A: One of the many distinguishing features of the African-American nose can be its unique tip and nostril shape. The tip is often more flat and less well-defined and the nasal base is wide, often with nostrils that have a larger size that also flare. Many African-American rhinoplasties involves reduction of the wide and flaring nostrils. This can be done by removing skin from the inside of the nostrils for some minor reduction or by repositioning the entire nostril base for a more major change. Nostril and nasal base reduction can be done by itself but it is important to see how this may change the overall look to the nose. This is where computer imaging is absolutely essential. Most likely changing the size of the nostrils will affect how the tip of the nose looks and will make it look even more flat and shorter. Some tip changes through columellar strut grafting may be needed with nostril reduction to keep the lower third of the nose in balance. Dr. Barry Eppley Indianapolis, Indiana
Q: What is best way to build up an African-American nose that is short and small?
A: The overall shape of the African-American nose is often that of being broader and less projecting than that of a more Roman or aquiline nose shape. As a result, one of the key considerations in the rhinoplasty management of this nasal shape is to build up the bridge or dorsal line of the nose and improve tip projection and definition. Such an approach is most likely what is meant by having a nose that is ‘short and small’.
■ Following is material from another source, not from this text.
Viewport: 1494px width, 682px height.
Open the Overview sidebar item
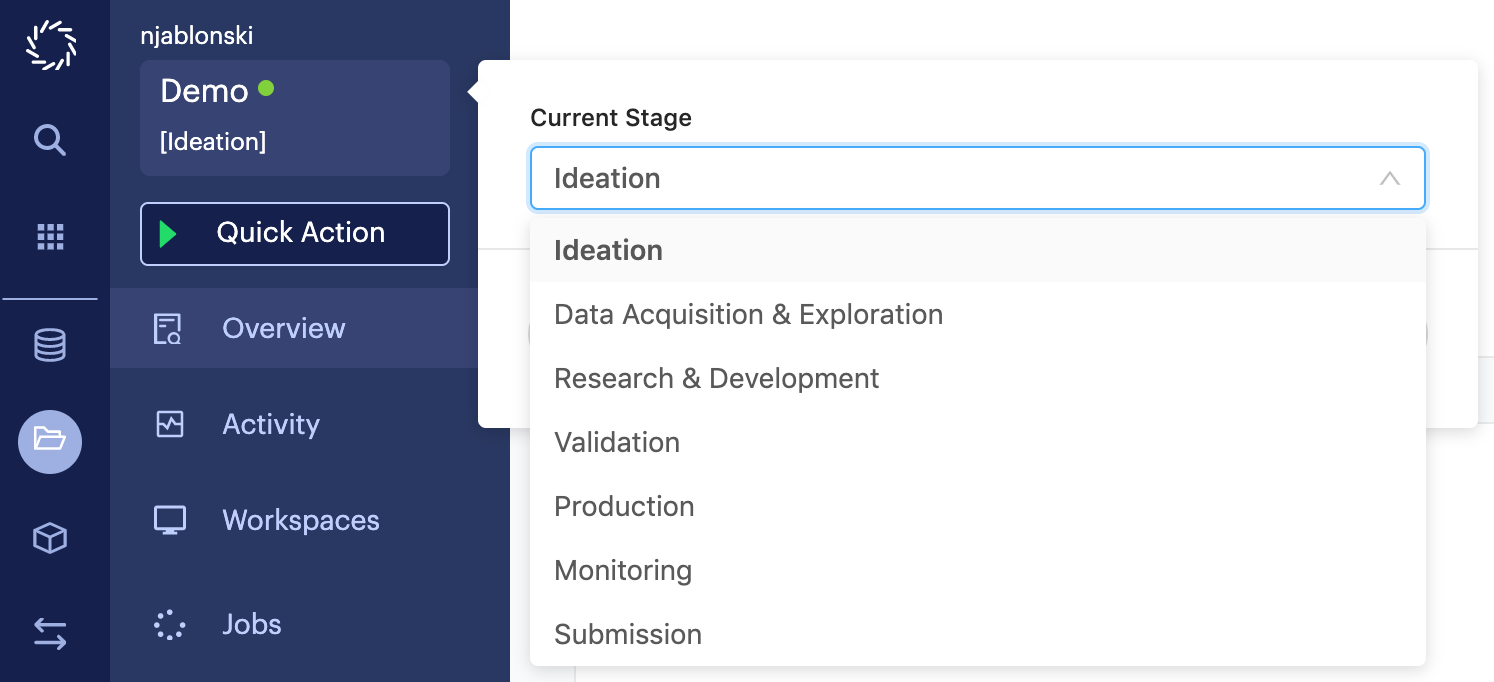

An type of augmentative rhinoplasty requires the addition of some form of graft or internal support structure to lift up the roof (skin) and reshape it. How much graft volume is needed determines the best way to do it. Each patient will be different in this regard. But this discussion always comes down to whether one wants to use a synthetic implant vs. cartilage.
The historic debate between allograft vs. autograft in rhinoplasty is an old one. Each has their own advantages and disadvantages with surgeon advocates on both sides. But the differences between the two are always the same. An implant is a lot easier to do (off-the-shelf) for both patient and surgeon and comes in a variety of ready-made shapes to create small or big ghraft needs. The price that is paid for this ease is the increased risks of infection and long-term implant extrusion and problems. Cartilage grafting is much harder to do, necessitates a donor site and require more surgical skill and experience to do well. But the risk of infection is much lower and there is no risk of any long-term extrusion or rejection problems.
Which is best must be determined with the patient through a thorough consultation and educational session. Both methods can be successful but the patient with the plastic surgeon must weigh the benefits and risks of each approach. When possible and acceptable, I prefer cartilage grafting because of its long-term benefits.